I have been muddling through teaching myself Japanese for a few years now, for better or worse. Along the way I have encountered a lot of pitfalls, and and managed to overcome a lot of challenges. Learning Japanese is not easy, but if you want to start down the road, I will share some of the things I have learned along the way.
1. Start by learning the kana.
The absolute first step in learning Japanese should be to learn hiragana and katakana. This will make your life so much easier. You simply won’t be able to get very far if you don’t know them, and it will utterly sabotage your learning more and more as you go along. There are a lot of them (46 of each), so it may take some serious studying. Also if you have never learning another set of symbols, it can be a bit mind bending at first, but it’s an amazing experience once you can finally look at something like this: てんきがいいからさんぽうしましょう and be able to make sounds out of it!
This brings me to my next tip, which is:
2. Avoid Romaji
Romaji is the writing of Japanese words in our letters. You probably come across it all the time if you are into Japanese culture at all.
Many Japanese textbooks use Romaji, and it may be fine for learning pronounciation, but once you know the kana it will really ruin your learning of the language. It will leave you utterly illiterate in the written language, and it will eventually make Japanese sentences too difficult to parse.
When you get to the intermediate level, there are many clues as to the meanings of sentences embedded in the placement of characters. Without having these available to you, you will eventually become frustrated and hit a total wall in your studies.
3. Use Flash Cards
Use flash cards for everything! Repeatedly drilling yourself on pretty much everything you learn is simply required to learn. There is so much to study and a lot of it looks the same, so not reviewing thingswill lead to confusion pretty quickly.
For a really good computer flashcard system, the free program Anki. It tracks how well you know each bit of information, and and automatically manages how often to show each card. It sure beats buying and wrestling with a bunch of index cards, trust me.

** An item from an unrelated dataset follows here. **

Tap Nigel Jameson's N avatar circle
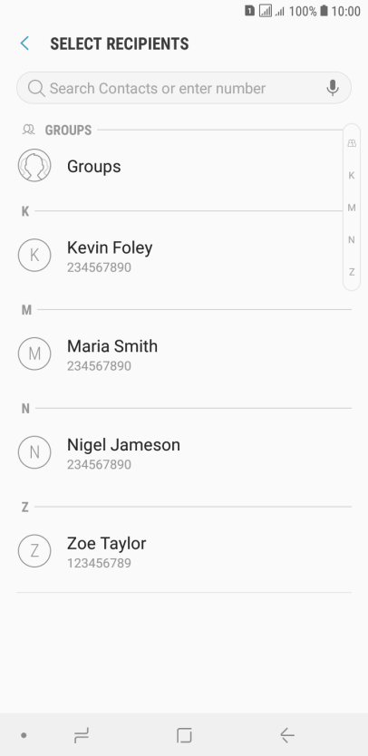 tap(34, 452)
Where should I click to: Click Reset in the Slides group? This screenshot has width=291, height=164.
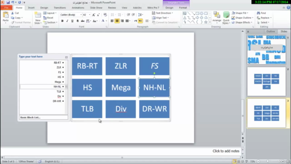[x=48, y=18]
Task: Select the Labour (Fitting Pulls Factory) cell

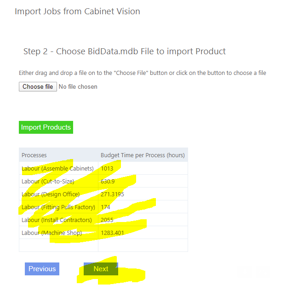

4. Begin Studying Kanji Early
Kanji are those horrible characters in which each one is a separate word or idea. To be proficient in Japanese, you have to learn around 2000 of these delightful little joys. This means you had better start early, because you don’t want to the point where you can’t continue without knowing them and then have to cram.
Many classical study methods for these things would have you learn both the meaning and the (sometimes many) pronunciations of each character. I have discovered that it is simply better to learn the meaning of each Kanji, then just learn the pronunciations as you go.
There is a great book dedicated to learning the meanings, Remembering the Kanji.
The method outlined in this book really works well.
As a companion to that, a good Kanji dictionary is a must. I would recommend The Kodansha Kanji Learner’s Dictionary. It has a really cool method for looking them up. My copy is dog-eared from heavy use. In fact it is one of the things I have made sure to take with me to Japan the times I have actually been there.
Hopefully these tips will help you, good luck with your studies!